The transform code is entirely under your control. Usually for efficiency, you will have it perform a straightforward algorithmic check, but you can also query external sources while making your decision, for example, querying a CRM or another database, if you can handle the latency.

Parallelization and rate-limiting

The command then spreads the data across AWS Glue workers to write to DynamoDB in parallel. Each AWS Glue slot operates as an independent writer. To prevent this mass parallelism from possibly overwhelming the table’s throughput capacity, we use the Bulk Executor’s distributed rate-limiting feature, so you can use a configurable read or write capacity.

Verification

After the load completes, you can verify the integrity of the data by comparing the two tables using the bulk diff tool capability. If both tables match, you should see an output as such:

./bulk diff --table source --table2 destination
…
No differences found

Cost considerations

The two main drivers of cost during a load are:

1. DynamoDB table write consumption: Based on the number and size of items written .
2. AWS Glue Data Processing Units (DPU): Based on the number of workers, type of workers, and duration of execution during the AWS Glue job.

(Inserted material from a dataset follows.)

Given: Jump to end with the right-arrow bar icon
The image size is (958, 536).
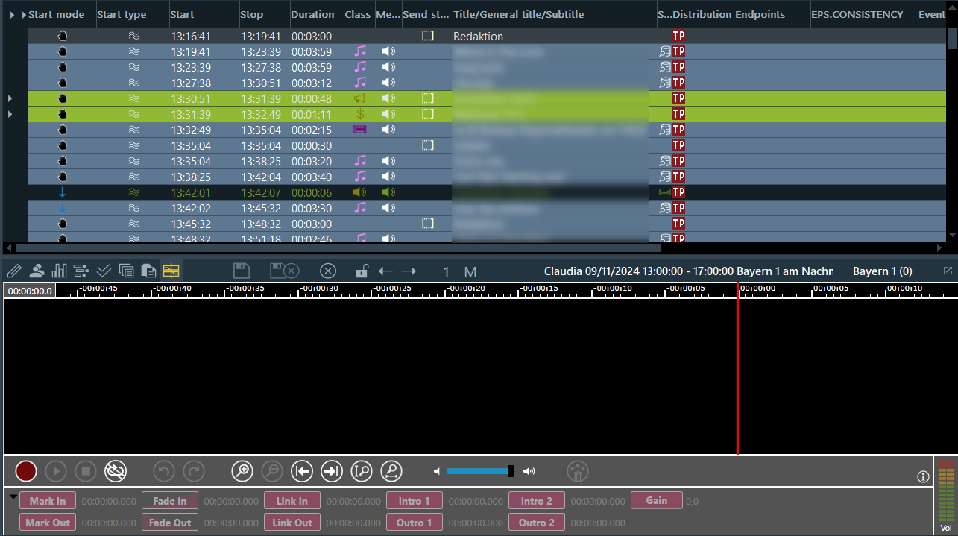Looking at the screenshot, I should [x=332, y=471].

The following execution shows a test run of a full load against a full export holding 100 million records. We used the default worker type (G.1X) and the default AWS Glue worker count (auto-scaling up to 220). To increase load speed, we created an on-demand table pre-warmed at 240,000 write units per second. We told the bulk tool to use all 240,000. Total execution time was 12 min 27 seconds.

>> ./bulk load-export \
	--XMaxWriteRate 240000 \
	--table ... \
	--s3-path s3://... \
	--XTimeout 10080 \
	--XWaitForDPU
…
Destination Table: …
S3 export: 100,000,000 items across 512 files (FULL_EXPORT, DYNAMODB_JSON)
DynamoDB write costs depend on how many items are being written and the size of the items.
Here we estimate the command will write 100,000,000 items
 with average size 256 bytes;
 each write incurs an average of 1 write units
Write units required (approx): 100,000,000
This does not include costs for secondary indexes!
Approx DynamoDB cost for on-demand writes consuming 100,000,000 WRUs (using us-east-1 prices): $69.50
Writing items to DynamoDB...
===============================================================
JOB COMPLETED SUCCESSFULLY
  - Total items in export: 100,000,000
  - Total items written: 100,000,000
  - Execution time: 707.3 seconds
…
Waiting 40 seconds for DPU metrics to gather...
Job completed successfully. Job duration: 0:12:27 (24.06 DPU hours)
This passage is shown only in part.